Defendants' second argument — that the jury was influenced by Defendants' access to their personal information — fares no better than their first. Again, Defendants fail at the outset to show that the jury was subjected to any "extraneous prejudicial information; i.e., information that was not admitted into evidence but nevertheless bears on a fact at issue in the case," Robinson, 438 F.3d at 363. Instead, Defendants rely solely on a Seventh Circuit case, United States v. Blitch, 622 F.3d 658 (7th Cir. 2010), which they claim dictates resolution in their favor here. In Blitch, the Seventh Circuit found that the district court abused its discretion by failing to conduct a Remmer hearing after potential jurors raised fears about their safety due to the defendant's access to their personal information. Amazingly, the district court had declared a mistrial in the case the day before this incident after multiple jurors had expressed similar fears regarding their safety. Before declaring a mistrial the preceding day, the district court had individually questioned each juror and then concluded that they could not render an impartial verdict in light of their fears. Despite following this procedure just the day before, the district court declined to take a similar approach with the new venire and cited scheduling concerns as the sole reason for not conducting individual voir dire again. Faced with these two contradictory sets of procedures, and a record devoid of any indication that the district court had considered anything other than its own scheduling issues, the Seventh Circuit found an abuse of discretion.
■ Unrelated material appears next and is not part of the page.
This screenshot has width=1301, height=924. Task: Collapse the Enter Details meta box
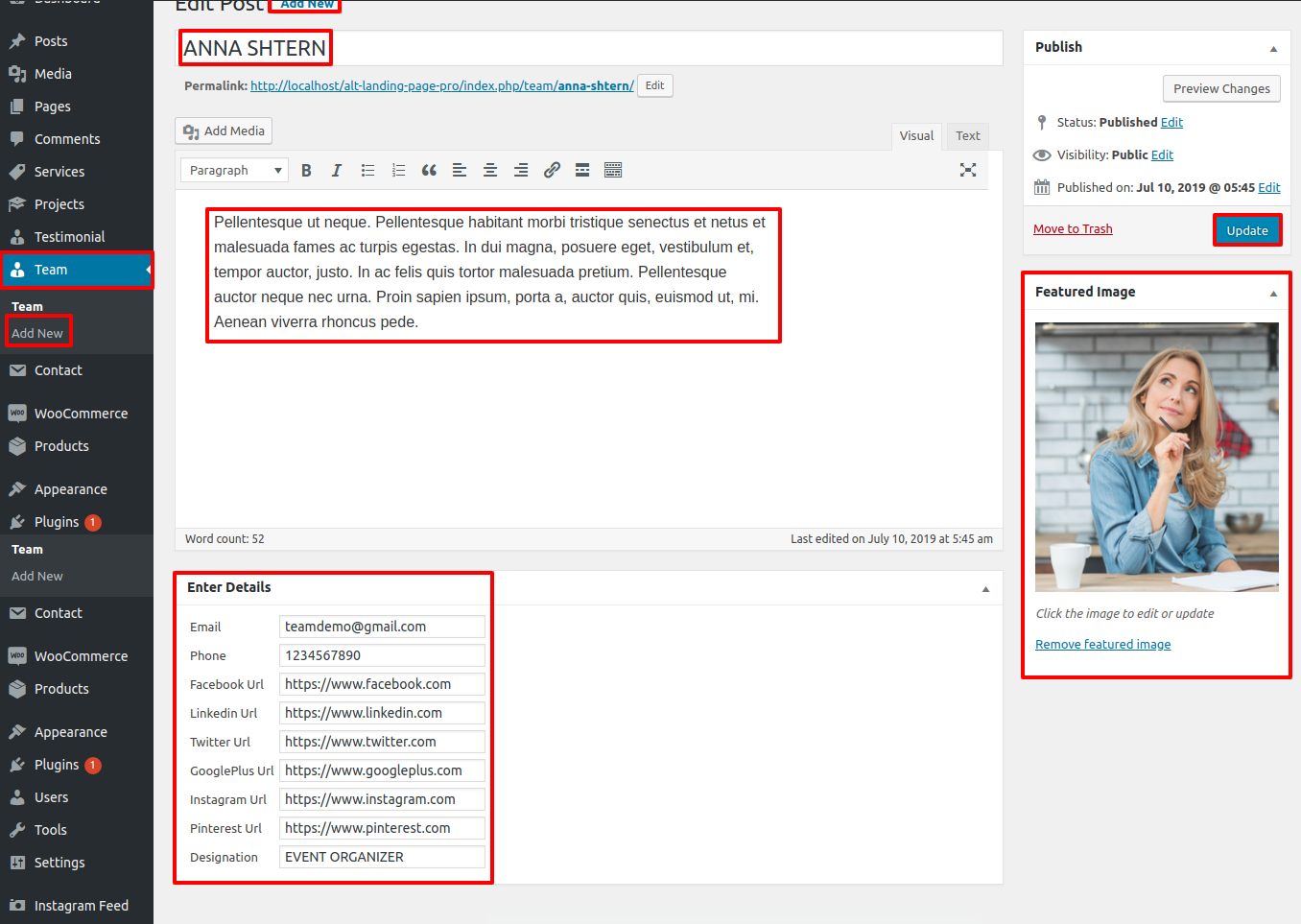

As an initial matter, Blitch did not address the threshold question the Court is faced with here: Were the jurors' safety concerns an external influence? See Blitch, 622 F.3d at 667 (noting that government "treats the jurors' safety concerns as an external influence"). Here, the Court finds that the jurors' safety concerns were not an external influence because they were triggered by Defendants' conduct or, more accurately, by standard court procedures for empaneling a jury. As such, Defendants were not entitled to a Remmer hearing on this issue. Even assuming arguendo that the jurors' concerns did constitute an external influence, however, Blitch remains unpersuasive. In Blitch, the Seventh Circuit took issue not with the district court's ultimate conclusion to retain the jury but rather with its process, or lack thereof, in reaching that conclusion. Here, by contrast, the Court engaged in a lengthy discussion with counsel for Defendants and the Government regarding the proper response to the jury's concerns and expressly balanced the potential prejudice to Defendants' against the probable harm from validating those concerns.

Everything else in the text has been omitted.